If only private companies could be induced to ship things by rail. . . .oh wait. . . 

Anyhow, raising interest rates hasn't worked as it hasn't been high enough, that's why.  5% is a joke.  It ought to be at least 8%.

And, additionally, because this inflationary cycle is global, that's also why.

Because, left wing economist, global food prices and energy prices have risen dramatically as a former far left wing operative, now politicians, and a person with a strange relationship (listening right wing politicians) with Donald J. Trump, has invaded a neighbor resulting in the first peer to peer, large scale, conventional war since the Korean War.

That's a lot of the reason why.

But, left wing economist states:

Because inflation is not being propelled by an overheated economy. It’s being propelled by overheated profits.

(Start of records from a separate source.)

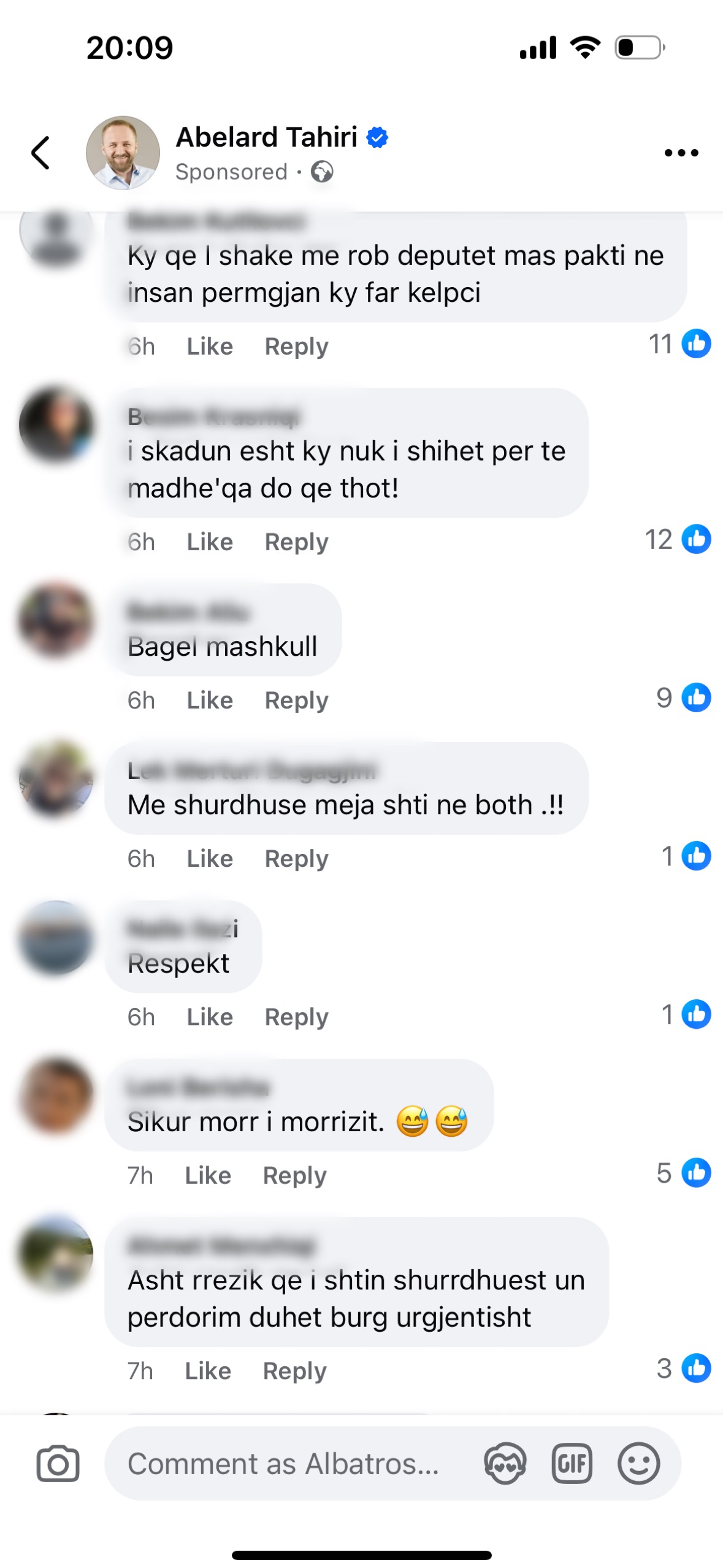Open commenter avatar beside 'Respekt' comment
Screen dimensions: 723x1568
click(x=56, y=938)
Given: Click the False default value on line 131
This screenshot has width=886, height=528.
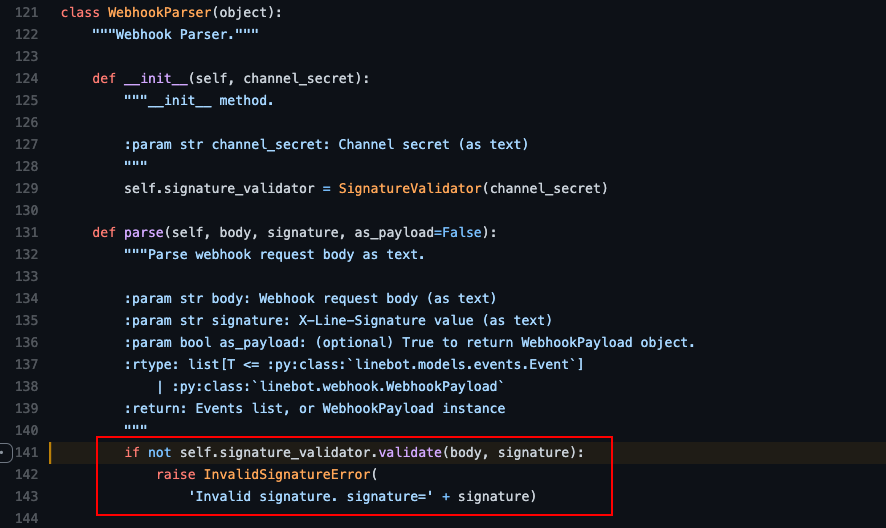Looking at the screenshot, I should (x=462, y=232).
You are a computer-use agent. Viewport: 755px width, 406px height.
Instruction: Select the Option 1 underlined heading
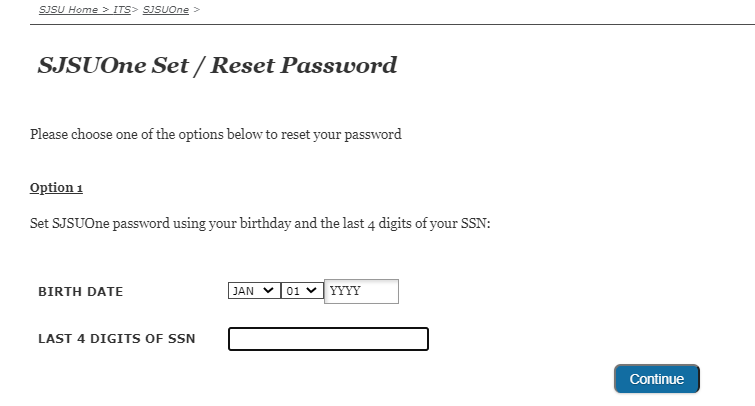click(56, 188)
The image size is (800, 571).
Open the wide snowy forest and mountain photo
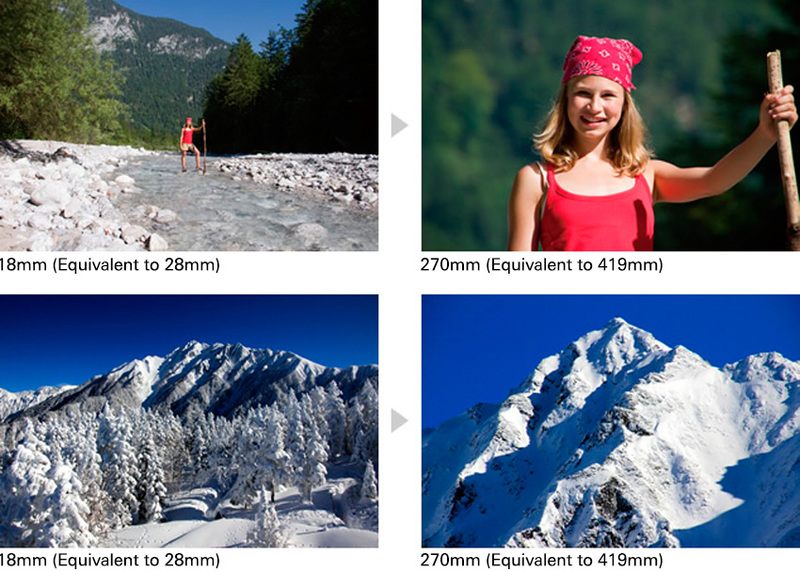[x=189, y=421]
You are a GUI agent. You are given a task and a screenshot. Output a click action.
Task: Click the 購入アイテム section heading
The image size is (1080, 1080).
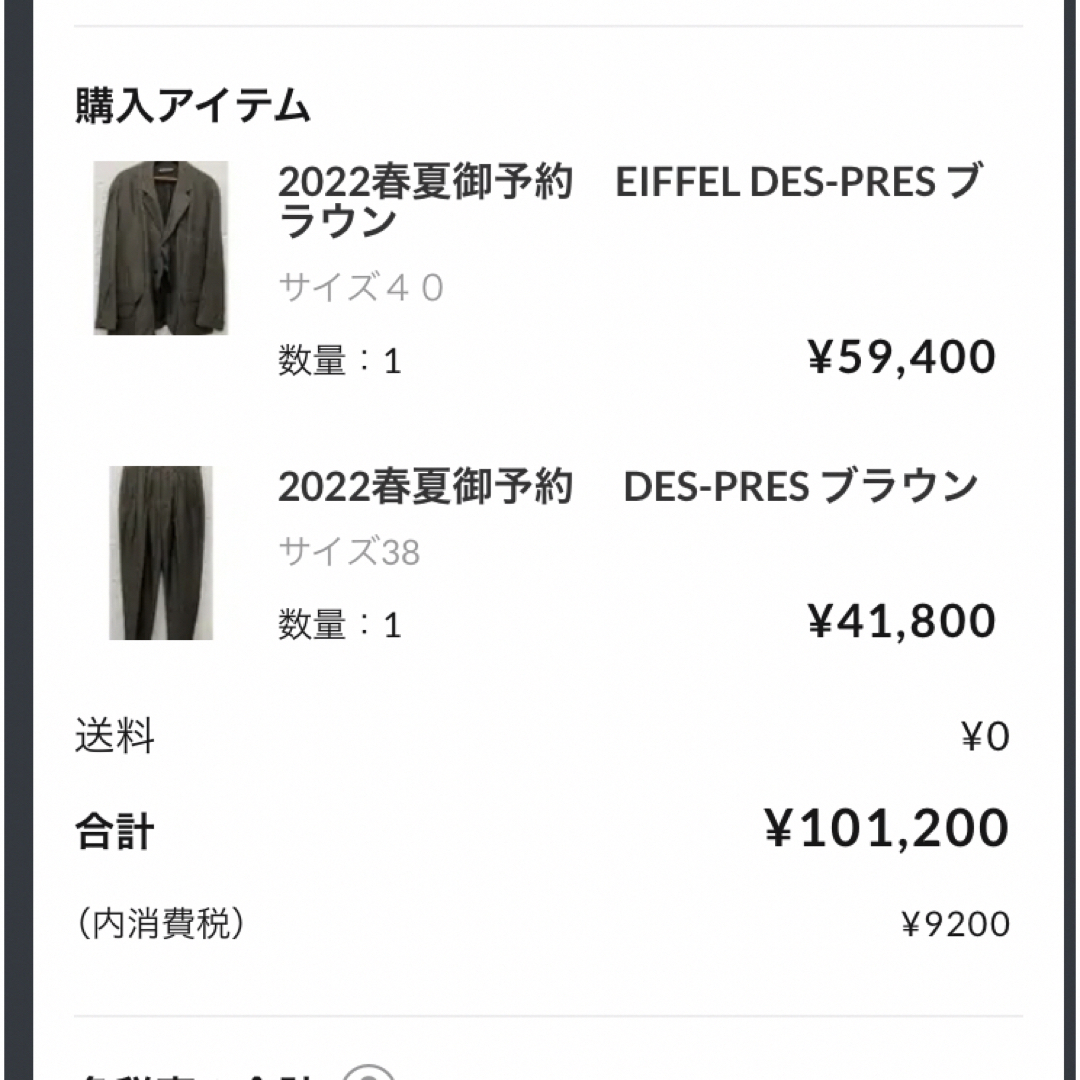coord(192,105)
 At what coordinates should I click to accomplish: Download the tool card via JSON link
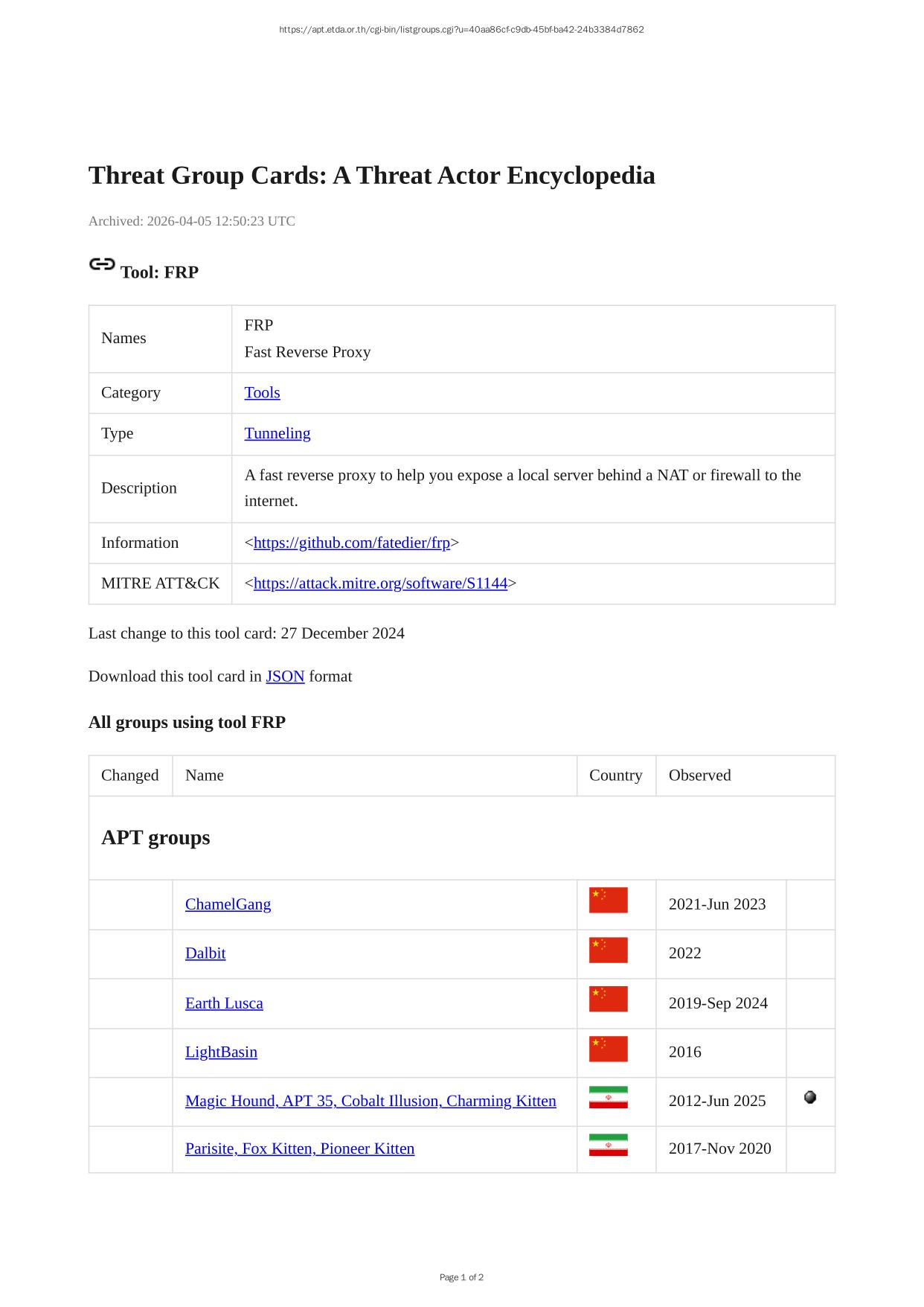click(285, 677)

Okay, I'm a distributist, and I'd favor addressing this to the element it's the truth, but it's just frankly not very true.   One basic fact is that those supposedly profiteering business are taking in money that's worth less every day.  No wonder they feel they have to take in more.

But Bob says:

So, what’s causing inflation? Corporations with enough monopoly power to raise their prices and fatten their profits — which the Fed’s rate hikes barely affect.

Okay, well then let's go to a Distributist economy and limit the number of areas business enterprises can operate the corporate business form.  That would be extremely deflationary, make for more good jobs at a wider level, and be much more stable.  It'd do a whole lot more than raising taxes, as Bob suggest, which would be most likely passed on to everyone else.

Any regular economist in favor of that?

Absolute not, as they're all really just corporate capitalist economist and favor slightly tinkering with the mechanics of things. Basically, the difference between a conservative economist and a liberal economist is the difference motor heads of the 70s exhibited on whether they were Holly Carb or Edlebrock fans.

Big whoop.

But here's another uncomfortable truth.  Let's go back to the first item.

The economic goal should be more jobs at higher wages. Right?

Part of the reason that wages rose is that during COVID there was a big decrease in immigration, legal and illegal, into the United States.

For years, economist on the left and right have claimed that immigrants take jobs that Americans won't, never mind that they take what are frankly a lot of middle class jobs in some industries.  As they didn't come in, Americans took those jobs, but demanded living wages.

Supposedly, in the economist world, immigration had no impact on inflation, or jobs, and in fact boosted the economy.  They may have boosted the economy, but its now conclusively demonstrated that they did so by depressing wages.

And this worked an injustice for the native born, including the native born poor.  This was always known at some level as it provided the fuel to the occasional riots and domestic strife at the inner city urban level.

This has also caused liberals like commentator Chuck Todd to directly claim that we're experiencing inflation as we aren't seeing immigrants come in. But what this implicitly admits is that the high American immigration rate operates to keep wages low, and that is what was depressing inflation.  Absent the high immigration levels, wages would rise to their natural level.

And that's what they've been doing.

Setting aside Donald Trump's pal, Vlad "if Czar Nikki owned I still do" Putin, part of what is going on is at attempt at wage stabilization, at American living wage levels, something that was frustrated by decades of wage erosion due to immigration.